Adorno, like Proust, lived and worked his entire life next to, and even as a part of, the great underlying continuities of Western society: families, intellectual associations, musical and concert life, and philosophical traditions, as well as any number of academic institutions. But he was always to one side, never fully a part of any. He was a musician who never had a career as one, a philosopher whose main subject was music. And unlike many of his academic or intellectual counterparts, Adorno never pretended to an apolitical neutrality. His work is like a contrapuntal voice intertwined with fascism, bourgeois mass society, and communism, inexplicable without them, always critical and ironic about them.
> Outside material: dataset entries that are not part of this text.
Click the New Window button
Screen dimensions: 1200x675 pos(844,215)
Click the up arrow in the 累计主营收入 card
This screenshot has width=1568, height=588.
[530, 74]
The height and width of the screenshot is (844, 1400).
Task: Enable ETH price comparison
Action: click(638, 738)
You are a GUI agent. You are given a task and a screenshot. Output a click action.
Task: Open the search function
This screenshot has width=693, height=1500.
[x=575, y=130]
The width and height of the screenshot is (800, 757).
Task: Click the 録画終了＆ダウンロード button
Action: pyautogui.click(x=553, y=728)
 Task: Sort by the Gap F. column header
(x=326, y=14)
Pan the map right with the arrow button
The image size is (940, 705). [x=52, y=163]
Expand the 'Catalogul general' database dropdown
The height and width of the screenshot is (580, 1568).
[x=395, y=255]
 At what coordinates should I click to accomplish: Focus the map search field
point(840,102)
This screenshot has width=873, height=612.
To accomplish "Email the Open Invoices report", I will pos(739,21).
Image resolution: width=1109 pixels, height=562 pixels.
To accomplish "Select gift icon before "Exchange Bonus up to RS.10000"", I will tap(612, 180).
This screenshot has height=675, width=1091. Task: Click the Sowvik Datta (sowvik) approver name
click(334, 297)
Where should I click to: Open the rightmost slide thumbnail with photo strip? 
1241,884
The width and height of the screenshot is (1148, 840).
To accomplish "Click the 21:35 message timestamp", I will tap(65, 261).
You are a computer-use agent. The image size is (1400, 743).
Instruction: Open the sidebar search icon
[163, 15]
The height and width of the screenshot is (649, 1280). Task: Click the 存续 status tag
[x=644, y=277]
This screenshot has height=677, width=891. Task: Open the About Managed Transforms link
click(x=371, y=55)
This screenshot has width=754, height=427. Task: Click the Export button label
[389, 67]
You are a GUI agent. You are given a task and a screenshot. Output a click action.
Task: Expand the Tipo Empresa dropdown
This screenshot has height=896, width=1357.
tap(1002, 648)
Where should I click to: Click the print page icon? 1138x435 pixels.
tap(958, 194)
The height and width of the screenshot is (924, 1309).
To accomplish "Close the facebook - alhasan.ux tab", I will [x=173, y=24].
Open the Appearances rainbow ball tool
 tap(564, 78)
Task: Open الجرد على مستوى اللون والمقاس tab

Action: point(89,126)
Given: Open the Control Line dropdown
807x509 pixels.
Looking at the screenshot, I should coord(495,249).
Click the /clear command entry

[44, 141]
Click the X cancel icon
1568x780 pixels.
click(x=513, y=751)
Wishing always to maintain an ironic distance from the society that had sustained him, Adorno (Said suspects) may have spotted a tempting model for himself in the late Beethoven, with his more profound sense of social alienation. Whatever the case, both men in their different ways experienced what Said, in a telling figure, describes as a sense of exile.

The fact of exile has always mattered greatly to Edward Said, who significantly entitled his 1999 memoir Out of Place – ‘a record of an essentially lost or forgotten world’, as its opening sentence declares. His concept of ‘lateness’ in the present book combines this sense of exile, of being out of place, with what he calls ‘untimeliness’, the experience of being, more profoundly, out of time. To be ‘out of time’ may be to feel under pressure, like a speaker who has overrun his allocated span of minutes (‘Sorry, I’m out of time, I’ll simply summarise now’). It may also suggest a dislocation from the present, as an artist recalls a now-vanished era, or inventively anticipates a mode or idiom at variance with the times in which he lives.

These various, loosely connected ideas of lateness provide the larger framework within which Said reads particular texts and compositions in the present book. He looks by turns at the politics of nostalgia in Lampedusa’s and Visconti’s versions of The Leopard; at Richard Strauss’s idea of history; at Cosi fan tutte and Mozart’s visions of death; at Glenn Gould’s revelation of ‘systematic thought’ in the music of Bach; at Genet’s reflections on Palestine and French colonialism; and in briefer but no less penetrating glances at moments in the work of Euripides, Cavafy, Thomas Mann and Benjamin Britten. An incomplete study, a loose gathering of essays, perhaps; but the sheer suppleness and versatility of Said’s intelligence are always in evidence, and often quite dazzling in their suggestive power.

Said’s own late style, curiously enough, was not in itself especially distinctive or discontinuous with what had gone before. Unlike some of the artists he discusses here, he never acquired a final quirkiness, tetchiness or high stylistic sheen. Working ‘against the grain’, as the subtitle of the present book has it, had been Said’s habitual mode of enquiry, his constant focus of attention, throughout his writing life. What is striking about this final collection is instead a remarkable continuity with what had gone before; a salutary reminder that writers of formidable power may sometimes continue, even in the most trying physical circumstances, to remain mercifully to the end entirely themselves.